THE INPUT:
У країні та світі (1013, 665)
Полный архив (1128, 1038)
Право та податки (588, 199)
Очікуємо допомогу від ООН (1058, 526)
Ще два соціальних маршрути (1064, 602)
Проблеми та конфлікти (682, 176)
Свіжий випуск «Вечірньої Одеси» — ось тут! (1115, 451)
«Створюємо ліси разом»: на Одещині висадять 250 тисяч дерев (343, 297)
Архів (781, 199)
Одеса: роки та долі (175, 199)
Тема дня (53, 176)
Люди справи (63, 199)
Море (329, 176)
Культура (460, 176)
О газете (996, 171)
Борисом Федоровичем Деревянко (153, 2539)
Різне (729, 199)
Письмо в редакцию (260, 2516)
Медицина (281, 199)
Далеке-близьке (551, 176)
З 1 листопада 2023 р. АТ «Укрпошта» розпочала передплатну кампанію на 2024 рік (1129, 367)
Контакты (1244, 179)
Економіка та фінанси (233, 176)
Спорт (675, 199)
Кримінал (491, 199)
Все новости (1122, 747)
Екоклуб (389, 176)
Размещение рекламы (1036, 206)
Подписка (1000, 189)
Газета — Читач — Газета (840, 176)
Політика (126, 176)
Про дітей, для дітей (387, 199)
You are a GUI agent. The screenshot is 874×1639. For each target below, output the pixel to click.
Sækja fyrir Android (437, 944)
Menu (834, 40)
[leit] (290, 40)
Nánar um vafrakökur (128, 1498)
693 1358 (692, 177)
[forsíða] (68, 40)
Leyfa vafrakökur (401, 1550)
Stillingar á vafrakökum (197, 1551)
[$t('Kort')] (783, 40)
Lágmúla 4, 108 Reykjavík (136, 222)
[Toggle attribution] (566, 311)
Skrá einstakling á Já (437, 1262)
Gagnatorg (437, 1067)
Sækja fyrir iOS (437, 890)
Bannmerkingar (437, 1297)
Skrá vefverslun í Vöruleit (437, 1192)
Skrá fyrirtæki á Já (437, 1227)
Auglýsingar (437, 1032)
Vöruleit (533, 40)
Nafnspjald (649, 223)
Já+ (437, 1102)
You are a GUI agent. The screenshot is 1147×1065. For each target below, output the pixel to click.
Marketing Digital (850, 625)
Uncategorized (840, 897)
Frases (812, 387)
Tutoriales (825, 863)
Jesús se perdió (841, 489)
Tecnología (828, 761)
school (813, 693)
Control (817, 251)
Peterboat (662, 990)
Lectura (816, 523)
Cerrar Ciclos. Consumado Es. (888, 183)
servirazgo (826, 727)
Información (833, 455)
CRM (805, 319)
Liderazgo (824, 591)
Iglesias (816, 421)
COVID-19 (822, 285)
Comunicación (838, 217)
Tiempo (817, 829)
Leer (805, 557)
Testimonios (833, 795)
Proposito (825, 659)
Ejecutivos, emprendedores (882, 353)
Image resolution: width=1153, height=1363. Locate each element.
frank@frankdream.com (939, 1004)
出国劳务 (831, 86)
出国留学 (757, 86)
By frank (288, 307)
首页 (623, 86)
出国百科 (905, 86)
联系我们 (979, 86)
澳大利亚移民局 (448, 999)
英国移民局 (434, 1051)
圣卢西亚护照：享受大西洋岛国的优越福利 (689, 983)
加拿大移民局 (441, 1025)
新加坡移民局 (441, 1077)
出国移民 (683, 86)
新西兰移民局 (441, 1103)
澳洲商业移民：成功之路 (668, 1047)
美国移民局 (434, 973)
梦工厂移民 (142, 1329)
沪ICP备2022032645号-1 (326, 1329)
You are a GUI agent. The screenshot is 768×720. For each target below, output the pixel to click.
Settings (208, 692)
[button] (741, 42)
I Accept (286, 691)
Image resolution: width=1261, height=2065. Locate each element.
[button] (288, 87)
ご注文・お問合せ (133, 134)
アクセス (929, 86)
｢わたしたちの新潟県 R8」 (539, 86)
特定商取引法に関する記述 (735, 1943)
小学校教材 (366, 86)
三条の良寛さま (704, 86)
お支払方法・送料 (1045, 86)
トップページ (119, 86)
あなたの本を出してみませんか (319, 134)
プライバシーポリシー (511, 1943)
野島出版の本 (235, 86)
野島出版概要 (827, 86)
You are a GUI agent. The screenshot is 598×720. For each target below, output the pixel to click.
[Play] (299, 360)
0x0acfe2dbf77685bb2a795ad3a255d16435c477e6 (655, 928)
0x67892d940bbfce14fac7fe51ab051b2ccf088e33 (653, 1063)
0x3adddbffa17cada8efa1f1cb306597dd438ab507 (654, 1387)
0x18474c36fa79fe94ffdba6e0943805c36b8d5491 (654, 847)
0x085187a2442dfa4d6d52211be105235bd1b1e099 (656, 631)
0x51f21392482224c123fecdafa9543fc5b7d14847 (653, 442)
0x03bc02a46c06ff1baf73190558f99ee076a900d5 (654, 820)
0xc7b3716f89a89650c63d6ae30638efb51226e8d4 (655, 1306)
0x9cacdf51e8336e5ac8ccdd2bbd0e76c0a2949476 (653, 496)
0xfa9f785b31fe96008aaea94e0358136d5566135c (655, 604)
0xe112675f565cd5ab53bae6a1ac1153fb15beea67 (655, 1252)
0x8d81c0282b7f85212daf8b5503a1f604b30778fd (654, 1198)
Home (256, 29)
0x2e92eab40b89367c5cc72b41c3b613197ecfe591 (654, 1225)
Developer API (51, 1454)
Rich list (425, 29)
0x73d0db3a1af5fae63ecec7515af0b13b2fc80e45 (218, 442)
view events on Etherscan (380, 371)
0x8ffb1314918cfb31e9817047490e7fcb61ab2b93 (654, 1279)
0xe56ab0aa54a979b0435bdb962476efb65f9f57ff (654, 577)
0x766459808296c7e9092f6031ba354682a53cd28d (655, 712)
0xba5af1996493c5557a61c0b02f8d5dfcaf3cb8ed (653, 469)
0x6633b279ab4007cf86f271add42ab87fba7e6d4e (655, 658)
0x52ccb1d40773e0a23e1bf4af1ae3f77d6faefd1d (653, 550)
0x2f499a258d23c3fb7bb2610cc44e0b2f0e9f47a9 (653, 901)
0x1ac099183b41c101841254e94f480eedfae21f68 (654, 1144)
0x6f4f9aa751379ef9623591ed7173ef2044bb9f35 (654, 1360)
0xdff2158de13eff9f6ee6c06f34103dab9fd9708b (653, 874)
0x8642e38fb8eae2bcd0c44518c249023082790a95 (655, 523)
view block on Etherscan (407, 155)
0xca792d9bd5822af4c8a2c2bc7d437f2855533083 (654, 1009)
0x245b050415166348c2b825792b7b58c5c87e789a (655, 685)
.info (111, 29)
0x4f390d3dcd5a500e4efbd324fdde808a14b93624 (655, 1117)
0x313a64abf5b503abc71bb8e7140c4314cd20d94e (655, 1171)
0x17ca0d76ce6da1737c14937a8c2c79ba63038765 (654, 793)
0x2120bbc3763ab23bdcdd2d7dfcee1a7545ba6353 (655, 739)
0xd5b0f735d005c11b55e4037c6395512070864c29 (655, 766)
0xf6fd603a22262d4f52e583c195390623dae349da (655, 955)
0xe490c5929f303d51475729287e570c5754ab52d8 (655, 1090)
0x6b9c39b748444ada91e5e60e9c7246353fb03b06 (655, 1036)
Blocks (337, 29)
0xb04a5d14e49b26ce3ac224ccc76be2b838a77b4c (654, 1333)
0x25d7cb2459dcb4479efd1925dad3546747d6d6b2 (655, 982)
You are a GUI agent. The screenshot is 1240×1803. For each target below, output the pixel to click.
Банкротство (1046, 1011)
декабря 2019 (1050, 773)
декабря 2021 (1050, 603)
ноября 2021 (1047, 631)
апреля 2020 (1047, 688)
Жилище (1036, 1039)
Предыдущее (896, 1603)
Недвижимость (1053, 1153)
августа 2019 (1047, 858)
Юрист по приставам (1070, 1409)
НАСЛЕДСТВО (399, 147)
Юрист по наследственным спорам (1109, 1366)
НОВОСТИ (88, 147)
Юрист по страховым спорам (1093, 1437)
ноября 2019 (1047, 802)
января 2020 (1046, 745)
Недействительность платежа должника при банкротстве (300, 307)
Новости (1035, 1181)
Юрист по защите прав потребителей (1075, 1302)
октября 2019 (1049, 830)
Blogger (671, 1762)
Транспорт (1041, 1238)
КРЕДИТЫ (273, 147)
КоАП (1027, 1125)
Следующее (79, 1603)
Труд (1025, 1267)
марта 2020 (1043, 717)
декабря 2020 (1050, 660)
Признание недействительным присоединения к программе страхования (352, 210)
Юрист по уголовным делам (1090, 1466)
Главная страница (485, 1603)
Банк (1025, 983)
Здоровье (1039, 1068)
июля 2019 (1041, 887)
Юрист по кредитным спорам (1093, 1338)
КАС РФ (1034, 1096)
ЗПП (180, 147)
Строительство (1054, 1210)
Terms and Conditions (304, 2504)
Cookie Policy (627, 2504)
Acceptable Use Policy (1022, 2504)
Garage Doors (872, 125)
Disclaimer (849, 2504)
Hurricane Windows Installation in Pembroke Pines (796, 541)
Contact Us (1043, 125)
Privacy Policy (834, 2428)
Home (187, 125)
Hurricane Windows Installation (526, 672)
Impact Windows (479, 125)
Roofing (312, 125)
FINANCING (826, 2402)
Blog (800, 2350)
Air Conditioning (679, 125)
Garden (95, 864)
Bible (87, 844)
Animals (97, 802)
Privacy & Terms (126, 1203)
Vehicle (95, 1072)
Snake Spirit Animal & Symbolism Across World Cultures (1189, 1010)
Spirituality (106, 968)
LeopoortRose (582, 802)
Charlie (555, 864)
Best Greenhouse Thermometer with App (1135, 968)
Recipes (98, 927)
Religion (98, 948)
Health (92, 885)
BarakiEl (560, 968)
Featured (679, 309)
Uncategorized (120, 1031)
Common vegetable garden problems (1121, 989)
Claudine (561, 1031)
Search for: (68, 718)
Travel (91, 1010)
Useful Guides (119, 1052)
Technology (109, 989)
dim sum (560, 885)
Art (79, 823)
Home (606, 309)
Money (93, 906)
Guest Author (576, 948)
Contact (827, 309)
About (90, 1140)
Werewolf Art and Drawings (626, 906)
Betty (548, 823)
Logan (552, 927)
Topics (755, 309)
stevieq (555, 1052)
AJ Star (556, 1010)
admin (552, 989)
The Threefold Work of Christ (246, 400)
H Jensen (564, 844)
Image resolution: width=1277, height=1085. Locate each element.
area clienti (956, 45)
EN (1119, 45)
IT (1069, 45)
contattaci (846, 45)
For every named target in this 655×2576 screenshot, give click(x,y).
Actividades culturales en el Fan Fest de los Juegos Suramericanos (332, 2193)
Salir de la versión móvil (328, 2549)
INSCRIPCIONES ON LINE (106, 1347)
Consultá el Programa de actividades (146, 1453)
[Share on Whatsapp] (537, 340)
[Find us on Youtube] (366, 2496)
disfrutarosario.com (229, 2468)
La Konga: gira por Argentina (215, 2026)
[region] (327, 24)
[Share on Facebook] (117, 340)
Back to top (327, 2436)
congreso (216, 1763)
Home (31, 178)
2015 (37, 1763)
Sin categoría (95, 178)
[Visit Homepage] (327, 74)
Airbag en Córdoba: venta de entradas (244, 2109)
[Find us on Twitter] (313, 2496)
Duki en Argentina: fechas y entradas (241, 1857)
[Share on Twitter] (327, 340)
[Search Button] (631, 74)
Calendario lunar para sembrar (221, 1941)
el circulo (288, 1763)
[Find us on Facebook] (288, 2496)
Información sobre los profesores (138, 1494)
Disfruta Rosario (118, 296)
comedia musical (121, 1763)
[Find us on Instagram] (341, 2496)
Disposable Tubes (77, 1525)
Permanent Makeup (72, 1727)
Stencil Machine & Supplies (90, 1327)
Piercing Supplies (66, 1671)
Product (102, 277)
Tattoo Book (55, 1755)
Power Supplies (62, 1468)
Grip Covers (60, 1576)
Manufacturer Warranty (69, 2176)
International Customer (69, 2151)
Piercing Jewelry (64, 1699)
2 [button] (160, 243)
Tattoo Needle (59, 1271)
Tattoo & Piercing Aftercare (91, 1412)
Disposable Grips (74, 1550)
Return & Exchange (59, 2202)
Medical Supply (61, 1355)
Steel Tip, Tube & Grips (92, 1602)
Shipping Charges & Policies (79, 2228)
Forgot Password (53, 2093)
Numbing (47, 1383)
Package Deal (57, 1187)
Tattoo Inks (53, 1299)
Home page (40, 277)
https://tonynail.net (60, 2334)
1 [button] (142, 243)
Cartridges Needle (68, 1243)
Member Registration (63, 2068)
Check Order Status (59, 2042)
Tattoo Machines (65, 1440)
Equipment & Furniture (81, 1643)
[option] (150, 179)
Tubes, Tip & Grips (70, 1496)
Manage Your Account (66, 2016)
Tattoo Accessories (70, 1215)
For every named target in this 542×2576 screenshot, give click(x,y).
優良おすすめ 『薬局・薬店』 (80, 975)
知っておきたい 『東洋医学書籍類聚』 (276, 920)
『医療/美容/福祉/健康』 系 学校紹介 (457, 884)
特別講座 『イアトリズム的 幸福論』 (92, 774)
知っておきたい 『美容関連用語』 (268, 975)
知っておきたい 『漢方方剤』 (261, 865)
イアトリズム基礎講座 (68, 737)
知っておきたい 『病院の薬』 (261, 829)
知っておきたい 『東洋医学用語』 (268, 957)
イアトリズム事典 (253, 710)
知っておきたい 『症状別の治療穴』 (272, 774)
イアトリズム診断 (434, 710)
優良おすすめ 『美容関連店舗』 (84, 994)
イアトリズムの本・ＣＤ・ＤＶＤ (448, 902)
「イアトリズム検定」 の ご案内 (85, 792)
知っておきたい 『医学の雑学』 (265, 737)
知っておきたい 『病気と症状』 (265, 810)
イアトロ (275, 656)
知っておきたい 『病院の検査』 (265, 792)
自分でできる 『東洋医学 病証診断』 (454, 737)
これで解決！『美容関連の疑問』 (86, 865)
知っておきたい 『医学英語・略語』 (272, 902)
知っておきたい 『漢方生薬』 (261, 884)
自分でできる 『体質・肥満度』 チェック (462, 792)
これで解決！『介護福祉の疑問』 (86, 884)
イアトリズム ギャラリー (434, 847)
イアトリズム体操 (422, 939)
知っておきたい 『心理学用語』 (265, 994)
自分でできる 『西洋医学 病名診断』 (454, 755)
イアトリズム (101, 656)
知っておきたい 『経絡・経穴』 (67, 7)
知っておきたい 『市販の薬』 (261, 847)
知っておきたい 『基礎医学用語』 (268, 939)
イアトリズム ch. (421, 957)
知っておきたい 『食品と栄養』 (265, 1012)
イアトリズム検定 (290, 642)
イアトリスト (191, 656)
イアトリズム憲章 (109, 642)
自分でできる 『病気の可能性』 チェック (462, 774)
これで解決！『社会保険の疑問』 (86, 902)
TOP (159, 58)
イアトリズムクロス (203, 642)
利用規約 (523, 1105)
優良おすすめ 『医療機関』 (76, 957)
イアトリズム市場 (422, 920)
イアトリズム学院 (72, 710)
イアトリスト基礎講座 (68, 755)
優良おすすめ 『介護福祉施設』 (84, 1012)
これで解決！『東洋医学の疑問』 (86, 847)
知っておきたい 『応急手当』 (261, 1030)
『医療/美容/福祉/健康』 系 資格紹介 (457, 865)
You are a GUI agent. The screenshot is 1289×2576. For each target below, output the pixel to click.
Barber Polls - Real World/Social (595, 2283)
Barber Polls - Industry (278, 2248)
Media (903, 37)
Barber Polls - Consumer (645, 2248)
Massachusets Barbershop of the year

WHAT IS ASKED: Please lay out the rows from the line with "[Visit Homepage] (327, 74)" up to and including the line with "el circulo (288, 1763)" as a Markdown table with the columns No. and Line, leaving out any blank lines.

THE ANSWER:
| No. | Line |
|---|---|
| 1 | [Visit Homepage] (327, 74) |
| 2 | Airbag en Córdoba: venta de entradas (244, 2109) |
| 3 | [Find us on Twitter] (313, 2496) |
| 4 | Duki en Argentina: fechas y entradas (241, 1857) |
| 5 | [Share on Twitter] (327, 340) |
| 6 | [Search Button] (631, 74) |
| 7 | Calendario lunar para sembrar (221, 1941) |
| 8 | el circulo (288, 1763) |